<<<<

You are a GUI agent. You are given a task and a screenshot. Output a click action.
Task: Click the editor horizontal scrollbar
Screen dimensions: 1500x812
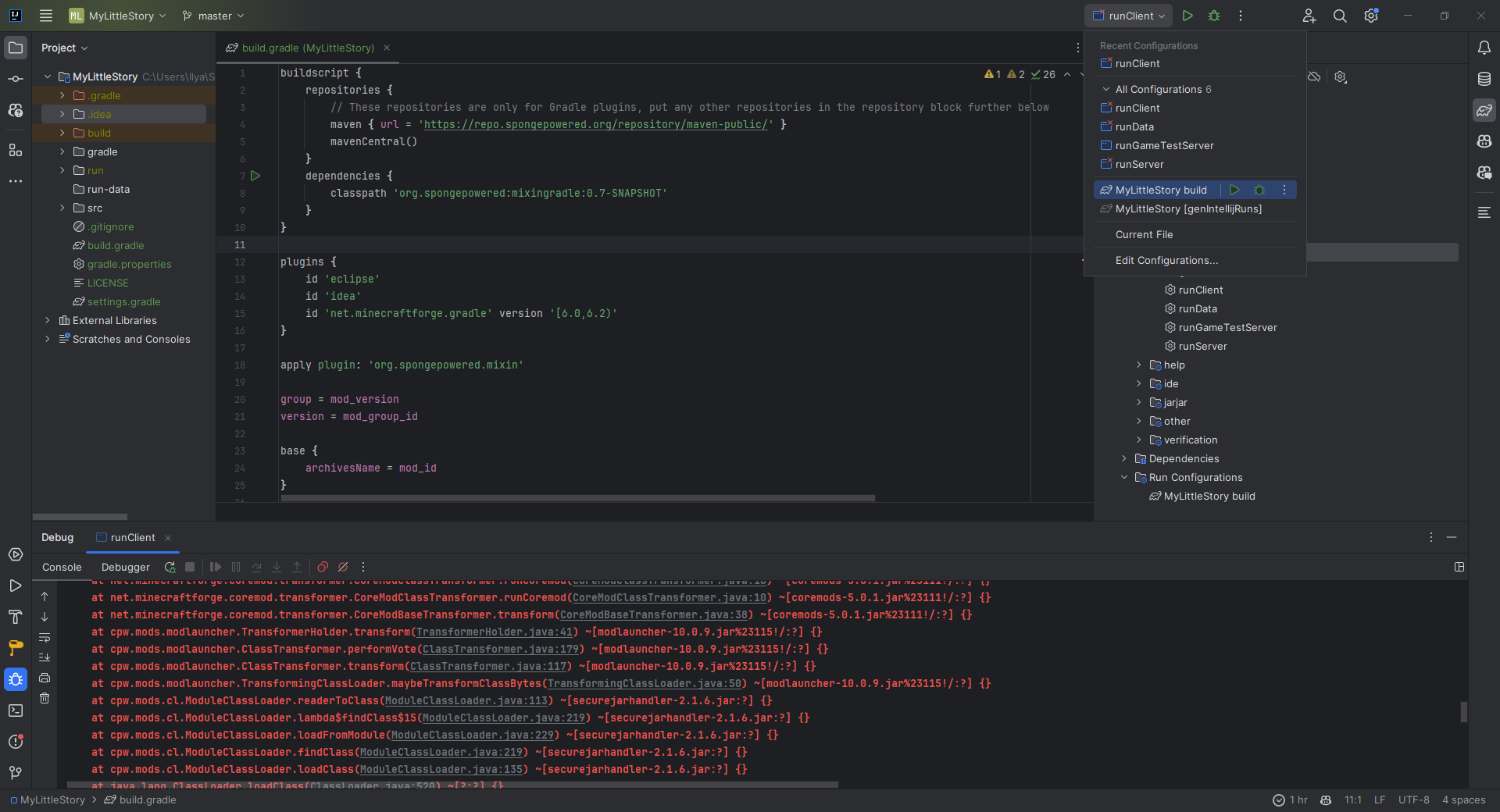[578, 497]
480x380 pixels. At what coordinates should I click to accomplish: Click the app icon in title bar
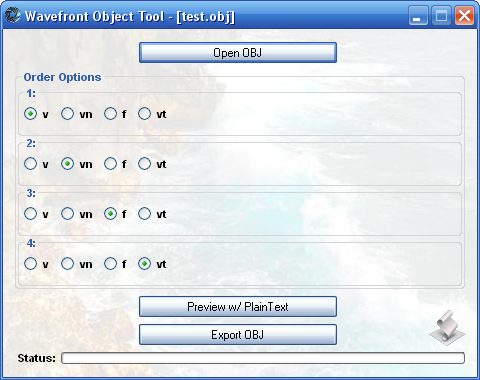coord(13,15)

>>>>

#### Description of the task:
For this exercise, retype the data above exactly and skip every image.

#### Response area:
You are a GUI agent. You are given a task and a screenshot. Output a click action.
Task: Click the editor horizontal scrollbar
Screen dimensions: 1500x812
[578, 497]
480x380 pixels. At what coordinates should I click to accomplish: Click the app icon in title bar
coord(13,15)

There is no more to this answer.